A software system's life cycle is dominated by maintenance costs and efforts. A software system's architecture is acknowledged as a key determinant of the system's properties and its successful maintenance and evolution over the lifetime of a system. However, in the area of architecture-centered software maintenance, empirical research and technology transfer from academia to practice have been impeded by disjoint environments, redundant efforts, high costs associated with developing robust tools, and the lack of shared research infrastructure and datasets. To address these challenges, this project develops the Software Architecture INstrument (SAIN), a first-of-its-kind integration framework for assembling architecture-related techniques and tools with the goal of enabling empirical research in the context of software maintenance. SAIN will deliver a tool suite comprising four principal components: (1) a catalogued library of cutting-edge tools for reverse engineering and analyzing software systems' architectures, which increases reusability and eliminates redundant tool development across the community; (2) a plug-and-play instrument for integrating the tools and techniques to promote interoperability of existing solutions and enable the creation of new solutions; (3) reproducibility wizards to set up experiment-templates, produce replication packages, and release them in easy-to-run and modify formats, which promotes wide accessibility and smooth usage of existing techniques by researchers and practitioners; and (4) a public repository of software-architecture datasets and benchmarks for supporting a broad range of software-architecture empirical studies.

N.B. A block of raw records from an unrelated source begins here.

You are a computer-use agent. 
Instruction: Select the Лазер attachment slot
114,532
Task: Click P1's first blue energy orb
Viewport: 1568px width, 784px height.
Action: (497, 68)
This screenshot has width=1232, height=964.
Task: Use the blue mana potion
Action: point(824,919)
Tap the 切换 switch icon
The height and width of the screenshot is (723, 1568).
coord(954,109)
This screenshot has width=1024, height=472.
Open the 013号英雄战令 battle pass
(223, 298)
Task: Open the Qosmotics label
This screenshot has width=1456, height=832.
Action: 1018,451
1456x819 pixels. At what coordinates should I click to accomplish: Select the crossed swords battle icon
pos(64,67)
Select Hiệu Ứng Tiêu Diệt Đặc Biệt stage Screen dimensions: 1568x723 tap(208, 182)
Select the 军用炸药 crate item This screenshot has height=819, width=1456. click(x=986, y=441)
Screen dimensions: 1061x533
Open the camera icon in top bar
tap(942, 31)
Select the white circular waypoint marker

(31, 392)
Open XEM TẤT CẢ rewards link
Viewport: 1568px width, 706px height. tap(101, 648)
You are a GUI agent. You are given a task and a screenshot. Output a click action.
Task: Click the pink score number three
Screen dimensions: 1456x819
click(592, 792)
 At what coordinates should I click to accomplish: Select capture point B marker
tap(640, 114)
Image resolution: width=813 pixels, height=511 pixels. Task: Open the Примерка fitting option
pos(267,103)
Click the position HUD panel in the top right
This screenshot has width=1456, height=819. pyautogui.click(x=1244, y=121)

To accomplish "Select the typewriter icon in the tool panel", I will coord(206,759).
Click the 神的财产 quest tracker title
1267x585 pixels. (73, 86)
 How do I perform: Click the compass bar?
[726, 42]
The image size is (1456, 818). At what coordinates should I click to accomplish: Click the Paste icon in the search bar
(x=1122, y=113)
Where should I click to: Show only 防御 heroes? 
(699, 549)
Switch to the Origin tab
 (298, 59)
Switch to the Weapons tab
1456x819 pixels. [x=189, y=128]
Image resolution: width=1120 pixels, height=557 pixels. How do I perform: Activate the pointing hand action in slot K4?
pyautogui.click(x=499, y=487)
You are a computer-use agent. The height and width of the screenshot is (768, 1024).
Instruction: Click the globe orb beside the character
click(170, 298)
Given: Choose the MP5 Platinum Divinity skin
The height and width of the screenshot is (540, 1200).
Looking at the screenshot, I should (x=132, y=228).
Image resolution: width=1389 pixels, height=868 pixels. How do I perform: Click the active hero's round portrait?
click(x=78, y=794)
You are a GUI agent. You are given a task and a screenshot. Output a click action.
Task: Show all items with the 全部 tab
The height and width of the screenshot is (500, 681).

SAIN aims to bridge the gap between academic research and practice in the software-architecture domain. On the one hand, SAIN will enable extensive empirical research by providing a large repository of architectural artifacts, including interoperable tools and benchmark datasets. As such, researchers will be able to compare and contrast different techniques using the same datasets to identify gaps and inaccuracies. This will enable new solutions for improving the state-of-the-art in software-architecture research. On the other hand, SAIN will provide practitioners with an authoritative source offering interoperable tools and feedback, as well as a channel to contribute cutting-edge architectural artifacts. In summary, SAIN has the potential to transform software architecture research and practice by (1) facilitating the discovery and adoption of cutting-edge techniques and tools that are best-suited to modern problems and (2) ensuring architecture's central role in a broad range of software-engineering activities. SAIN will be available for public use and will foster much more effective university-industry collaboration than is the case today.
This award reflects NSF's statutory mission and has been deemed worthy of support through evaluation using the Foundation's intellectual merit and broader impacts review criteria.